PROVIDED RECORDS -
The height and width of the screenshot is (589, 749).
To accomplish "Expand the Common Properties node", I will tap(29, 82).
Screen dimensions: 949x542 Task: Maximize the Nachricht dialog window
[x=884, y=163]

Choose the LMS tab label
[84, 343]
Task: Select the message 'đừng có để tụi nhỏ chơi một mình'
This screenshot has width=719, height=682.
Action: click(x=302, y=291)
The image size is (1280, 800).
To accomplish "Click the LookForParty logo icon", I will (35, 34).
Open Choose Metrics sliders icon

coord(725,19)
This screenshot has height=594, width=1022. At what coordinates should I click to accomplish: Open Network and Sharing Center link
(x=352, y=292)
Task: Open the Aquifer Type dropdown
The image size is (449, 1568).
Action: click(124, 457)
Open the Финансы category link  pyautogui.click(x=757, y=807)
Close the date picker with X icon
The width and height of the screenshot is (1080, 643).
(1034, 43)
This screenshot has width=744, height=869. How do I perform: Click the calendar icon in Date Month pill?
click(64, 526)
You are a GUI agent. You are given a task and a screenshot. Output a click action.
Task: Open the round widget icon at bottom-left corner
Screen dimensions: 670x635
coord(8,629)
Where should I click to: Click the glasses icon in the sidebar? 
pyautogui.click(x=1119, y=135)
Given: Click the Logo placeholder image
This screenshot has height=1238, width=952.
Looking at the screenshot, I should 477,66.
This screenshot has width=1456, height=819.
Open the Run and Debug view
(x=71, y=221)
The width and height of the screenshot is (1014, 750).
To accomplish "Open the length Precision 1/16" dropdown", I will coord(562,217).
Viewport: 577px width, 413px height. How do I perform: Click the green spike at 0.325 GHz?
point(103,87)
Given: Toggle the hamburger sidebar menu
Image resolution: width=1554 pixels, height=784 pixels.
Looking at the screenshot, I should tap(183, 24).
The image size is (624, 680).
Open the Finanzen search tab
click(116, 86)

STATED GOAL - Rewrite the lines above, replacing "The image size is" with "The image resolution is" wherever it occurs and keeping everything else the same.

FULL ANSWER -
The height and width of the screenshot is (589, 749).
To accomplish "Expand the Common Properties node", I will tap(29, 82).
Screen dimensions: 949x542 Task: Maximize the Nachricht dialog window
[x=884, y=163]

Choose the LMS tab label
[84, 343]
Task: Select the message 'đừng có để tụi nhỏ chơi một mình'
This screenshot has width=719, height=682.
Action: click(x=302, y=291)
The image resolution is (1280, 800).
To accomplish "Click the LookForParty logo icon", I will (35, 34).
Open Choose Metrics sliders icon

coord(725,19)
This screenshot has height=594, width=1022. At what coordinates should I click to accomplish: Open Network and Sharing Center link
(x=352, y=292)
Task: Open the Aquifer Type dropdown
The image resolution is (449, 1568).
Action: click(124, 457)
Open the Финансы category link  pyautogui.click(x=757, y=807)
Close the date picker with X icon
The width and height of the screenshot is (1080, 643).
(1034, 43)
This screenshot has width=744, height=869. How do I perform: Click the calendar icon in Date Month pill?
click(64, 526)
You are a GUI agent. You are given a task and a screenshot. Output a click action.
Task: Open the round widget icon at bottom-left corner
Screen dimensions: 670x635
coord(8,629)
Where should I click to: Click the glasses icon in the sidebar? 
pyautogui.click(x=1119, y=135)
Given: Click the Logo placeholder image
This screenshot has height=1238, width=952.
Looking at the screenshot, I should 477,66.
This screenshot has width=1456, height=819.
Open the Run and Debug view
(x=71, y=221)
The width and height of the screenshot is (1014, 750).
To accomplish "Open the length Precision 1/16" dropdown", I will coord(562,217).
Viewport: 577px width, 413px height. How do I perform: Click the green spike at 0.325 GHz?
point(103,87)
Given: Toggle the hamburger sidebar menu
Image resolution: width=1554 pixels, height=784 pixels.
Looking at the screenshot, I should tap(183, 24).
The image resolution is (624, 680).
Open the Finanzen search tab
click(116, 86)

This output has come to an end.